··· Record extracts

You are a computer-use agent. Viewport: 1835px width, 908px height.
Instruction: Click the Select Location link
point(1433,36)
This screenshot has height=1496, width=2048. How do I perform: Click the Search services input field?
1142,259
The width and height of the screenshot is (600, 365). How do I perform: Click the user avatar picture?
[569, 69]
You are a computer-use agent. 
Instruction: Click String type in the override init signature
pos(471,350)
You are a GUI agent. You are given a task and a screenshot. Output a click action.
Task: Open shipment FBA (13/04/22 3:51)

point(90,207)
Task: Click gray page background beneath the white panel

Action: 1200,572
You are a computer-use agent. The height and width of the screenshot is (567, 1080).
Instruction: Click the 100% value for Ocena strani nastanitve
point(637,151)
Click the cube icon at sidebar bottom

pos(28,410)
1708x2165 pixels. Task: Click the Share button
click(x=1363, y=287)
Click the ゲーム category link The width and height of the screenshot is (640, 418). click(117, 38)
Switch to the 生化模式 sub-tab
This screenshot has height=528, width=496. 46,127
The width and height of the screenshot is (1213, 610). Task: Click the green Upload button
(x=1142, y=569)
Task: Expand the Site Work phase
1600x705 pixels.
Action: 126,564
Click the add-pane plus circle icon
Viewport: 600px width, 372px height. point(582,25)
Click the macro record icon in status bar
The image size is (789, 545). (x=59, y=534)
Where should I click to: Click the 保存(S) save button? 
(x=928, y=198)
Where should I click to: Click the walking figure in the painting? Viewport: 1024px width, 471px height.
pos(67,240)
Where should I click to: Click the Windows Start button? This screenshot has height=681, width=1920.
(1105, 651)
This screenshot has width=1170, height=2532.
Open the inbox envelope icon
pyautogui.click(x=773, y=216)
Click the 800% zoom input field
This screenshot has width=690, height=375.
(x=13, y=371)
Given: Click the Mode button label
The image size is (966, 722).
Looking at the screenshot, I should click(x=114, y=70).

······

[About this task]: Make a copy of each line in the records above that has the word "agent".

[Written response]:
You are a computer-use agent. Viewport: 1835px width, 908px height.
You are a computer-use agent. 
You are a GUI agent. You are given a task and a screenshot. Output a click action.
You are a computer-use agent. The height and width of the screenshot is (567, 1080).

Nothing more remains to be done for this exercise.